The government censors all of the World State's literature and completely bans the literature and religion of the past. Many works of literature, such as Shakespeare, are removed, and censorship is applied everywhere to attain stability. Without such literature to inspire people with new ideas, and with the limitations set on the mind through conditioning, no one would attempt a rebellion against the government. One of the World Controllers, Mustapha Mond, writes, after reviewing a book, "The author's"¦conception of purpose is novel and highly ingenious, but heretical "¦dangerous and potentially subversive"¦Not to be published." Such censorship is an obstruction to the thought process, impeding the progression of mankind's search for knowledge and suppressing the freedom of imagination and creation. Organized religion is starkly absent in the World State as well. Immorality is the behavior of the day, and God has been replaced with scientific innovations. Citizens are not allowed to view the Bible and are oblivious to its teachings. Other religions, such as Buddhism and Islam, are omitted as well. All teachings have been replaced by governmental instruction to prevent individual thought and behavior.

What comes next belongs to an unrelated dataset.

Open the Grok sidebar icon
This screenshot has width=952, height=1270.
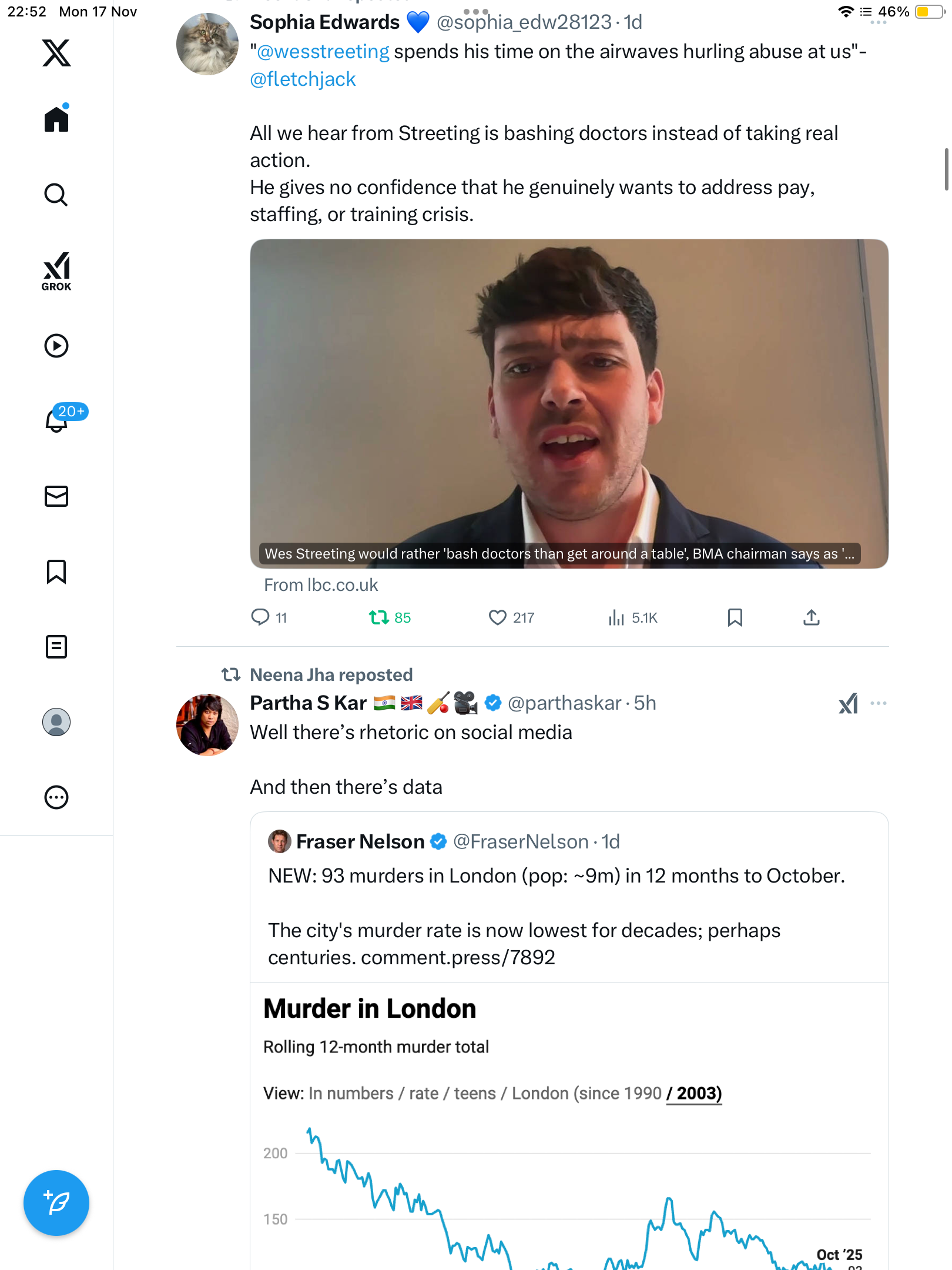point(56,271)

Individualism is repressed though many techniques in the futuristic World State. Individuals conform without even realizing that they have and remain in the bondage of their own minds. Clones are effortlessly produced, each requiring the same drugs and surrogates to regulate their bodies. Nothing, not even clothing, can be used to distinguish between individuals. Censorship places the final barrier to individualism in place by limiting all free thought and expression. There is no way for individuality to emerge through the facade of social stability and conformity. Individualism has been firmly subdued, if only in that potential brave new world that may one day face mankind.